12-25th January, 2018
In this impeccably acted and historically authentic war biopic from acclaimed British director Joe Wright (Atonement, Pride & Prejudice), audiences are unwittingly catapulted into May 1940 during Churchill’s uncertain first few weeks as prime minister. The film, aptly named Darkest Hour, concentrates exclusively on the Dunkirk rescue mission or Operation Dynamo as it was known. For viewers interested in history, this film is a World War Two fanatic’s dream. From Churchill’s universally-recognised underground bunker, to tense transatlantic conversations with President Roosevelt, Darkest Hour elevates an enthralling piece of twentieth-century history into populist entertainment.
The film’s main accomplishment, however, is Gary Oldman’s remarkable personation of Churchill’s distinguished demeanour and personality. Churchill lived a life that was long and ‘not… entirely uneventful,’ as he once put it, and so it’s fitting he should be the subject of over fifty film and television productions. Oldman, behind an unrecognisable coating of makeup and prosthetics, delivers a resounding performance as the celebrated war prime minister.
Oldman’s golden-globe winning performance is unapologetically forceful, inundating audiences with vigorous yet stirring scenes of oration. Whilst Oldman is both visually and vocally threatening, (and it quickly becomes clear why Churchill earned the nickname: ‘The Bulldog’), he skilfully wins over viewers with his brief moments of humour and compassion. This is particularly prevalent in scenes with his indulgent yet sensible wife, played by Kristin Scott Thomas.
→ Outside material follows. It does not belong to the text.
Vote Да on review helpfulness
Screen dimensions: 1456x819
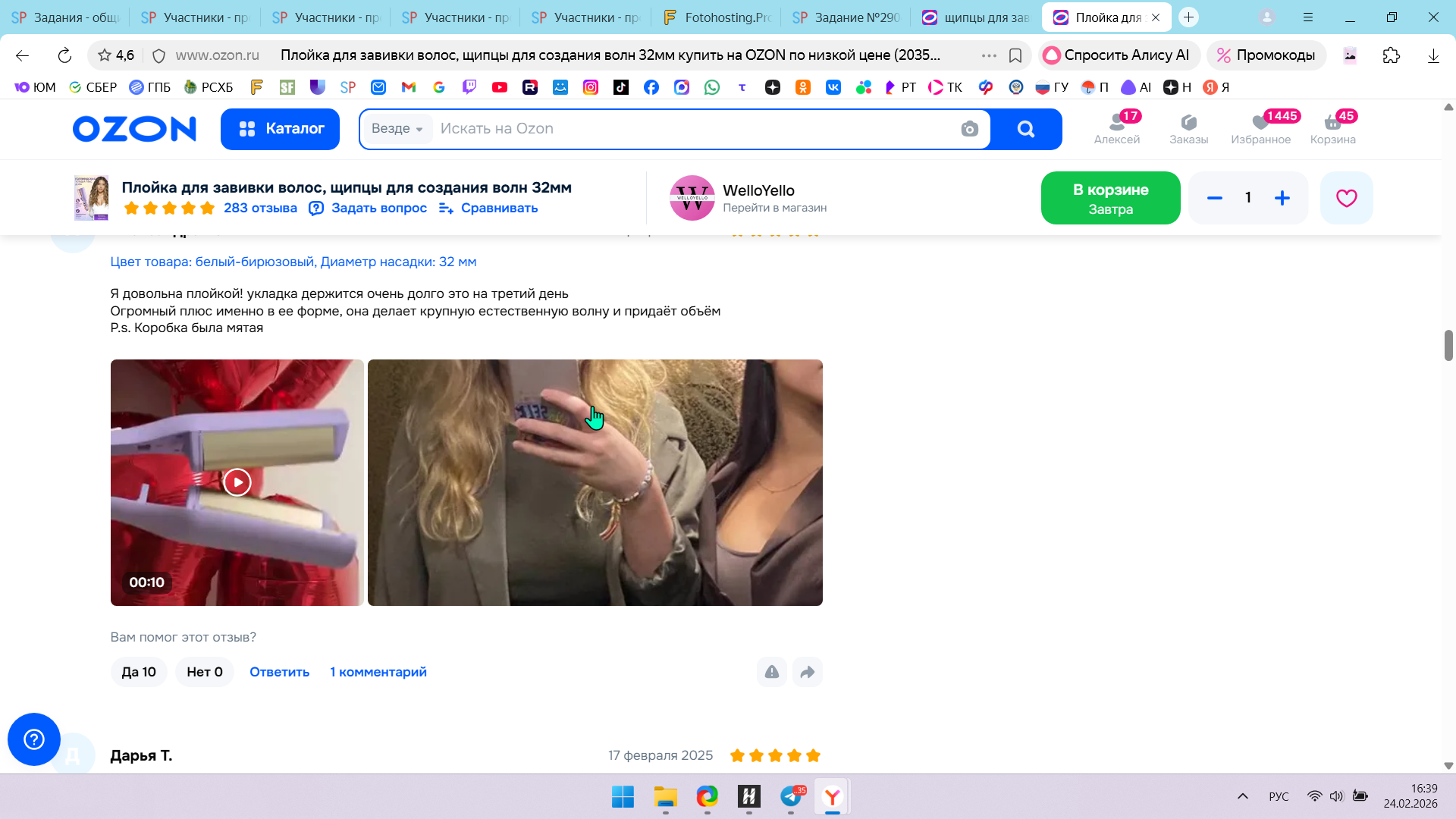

The women in the film, often overlooked in Churchill biopics, subtly redress their understated role in World War Two history.
Darkest Hour gives us a Churchill who is unyielding in his convictions, refusing to succumb to the pleas of his disagreeable, anti-war cabinet. The resolute Churchill appears unreasonable, if not irresponsible, in his unwavering campaign for war against the convincing arguments for peace. Wright skilfully constructs a profoundly impartial narrative, neither glorifying nor critiquing Churchill’s controversial decisions; audiences are given sufficient information to form their own opinion.
Churchill’s firm crusade against both his cabinet and Nazism is encapsulated in the climatic, universally-celebrated ‘We shall fight on the beaches’ speech. Oldman delivers a stirring and pivotal performance, capturing the fortitude of a politician refusing to ‘reason with a tiger’, as he had earlier put it, in the face of defeat. The speech prompts his disapproving cabinet to finally grant their approval and stand behind the unpopular, yet admired, Churchill.
Darkest Hour provides a compelling window into twentieth-century history, captivating viewers with its formidable portrait of one of Britain’s most beloved leaders. Even if you have zero interest in its subject matter, the film promises to maintain your interest for its full 125 minutes. This is owed to both Oldman’s innovative performance and, equally, Wright’s persuasive directorship. Hence, it is no surprise that Darkest Hour has dominated awards season, nominated for nine BAFTA’s and one Golden Globe. Oldman has famously never won an Oscar, losing to Jean Dujardin in The Artist in 2012, so Darkest Hour may very well be, and deservedly so, his first Oscar-winning performance.